O rio

O rio

sexta-feira, novembro 09, 2007

Avalanche

Parada em frente ao monitor, numa sexta à noitinha, quando meio mundo repousa e outro meio vai para a night eu pergunto-me por que carga de água não estico os ossos e não descanso. Tenho a cama como certa... deve ser por isso. Sei que amanhã, se tudo correr bem, me levantarei mais tarde. Se o cão não se lembrar de começar às lambidelas, e os gatos não atirarem nada ao chão, com os primeiros raios de sol, naquelas maluqueiras de correria pela casa.
Os dias correm demasiado depressa e a avalanche de emoções fortes.

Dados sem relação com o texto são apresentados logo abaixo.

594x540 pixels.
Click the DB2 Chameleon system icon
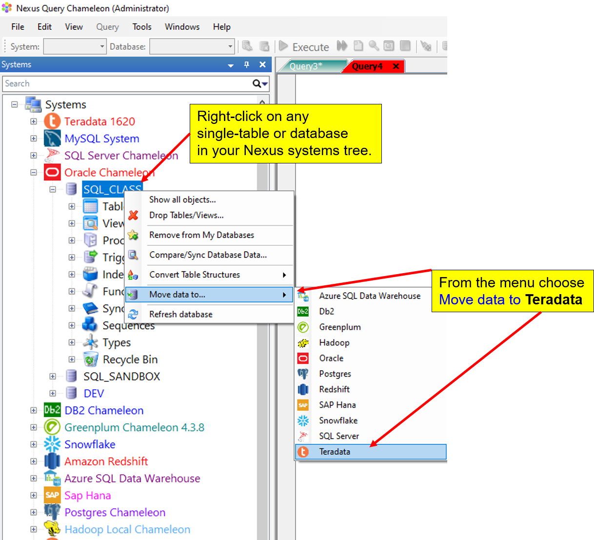52,410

Tento gerir tempo e trabalho, organizar a vida e a casa, mas falho o tempo todo com o cansaço a tinir e a toldar-me a tola.
Apesar de tudo, a cada dia que passa sinto mais força para continuar. É levantar a correr, comer a correr e trabalhar a correr. O que me vale é ter a filha mais doce da face da Terra, que entende a ginástica da vida e, apesar de tudo, pouco resmunga. Não herdou isso de mim, que resmungo a todo instante. Quase a perder o pio com a rouquidão, consigo enfrentar quem me provoca, de forma bem mais coerente e sem medo. Se ferem gratuitamente, levam por tabela. E engolir a tristeza, que pesa como chumbo no coração, vai sendo menos frequente.
Um dia destes encontrei cigarros inteiros no lixo. Estranho! Pensei. Não me lembro de ter feito isto. Questionada, a nina, em situação de desabafo e de sufoco lá disse que tinha sido ela, e cheiinha de razão: Eu não quero que fiques doente. O baque surdo estoirou. Tenho que pensar na responsabilidade de a criar. Ela é bem mais orientada que eu. Para não falar que, muitas vezes, toma conta de mim e me avisa do que está em falta: Hello! Mãe! A senha está comprada. Deus a abençoe. As fadinhas lá me vão dando alento, ora com uma palavra, ora com um abraço. E o reforço positivo consegue milagres. Bati de frente com colegas, resmunguei com funcionários, entorpece-me e arrelia-me ver o marasmo e a fata de sensibilidade à minha volta. Grande parte dos crescidos esquece que as crianças merecem respeito e atenção. A escola parece uma fábrica.
De novo aquela frase me assalta : Não poderás nunca mudar o Mundo.
Eu sei bem disso. Mas por não poder mudá-lo tenho que lhe fazer mal também? Teremos nós que ser iguais aos demais? Bolas! Se assim é, não sou daqui.
Ontem, depois do cansaço se instalar definitivamente, cheguei ao quarto. No chão, dois fios de lã esticados, atravessavam o caminho. Estranho! Pensei. Não me lembro de ter deixado isto aqui. Debaixo da cama, contente da vida, o Miró tentava embaraçar um novelo inteiro. Não gritei. Sorri. Sentei-me no chão, e calmamente, enrolei a lã, desembaracei e observei o gato aos pinotes. A hora de deitar chegou e todos se aconchegaram, escolhendo o lugar na cama. A paz e o carinho tomou conta do meu coração e senti a benção de estar junto de quem amo para sempre. Ao longo destas últimas semanas, as revelações assolam-me. Vejo com melhor nitidez os gestos de amor e de malvadez. Afasto-me da maldade e privilegio a doçura. E nesta amálgama de sensações, tenho a impressão de que ainda me falta aprender muita coisa, ou talvez pô-la em prática. Tenho que ser capaz de conter a ira provocada pelo comodismo, a inércia e a aceitação tácita de que se está mal e devemos continuar mal, porque é o nosso fado.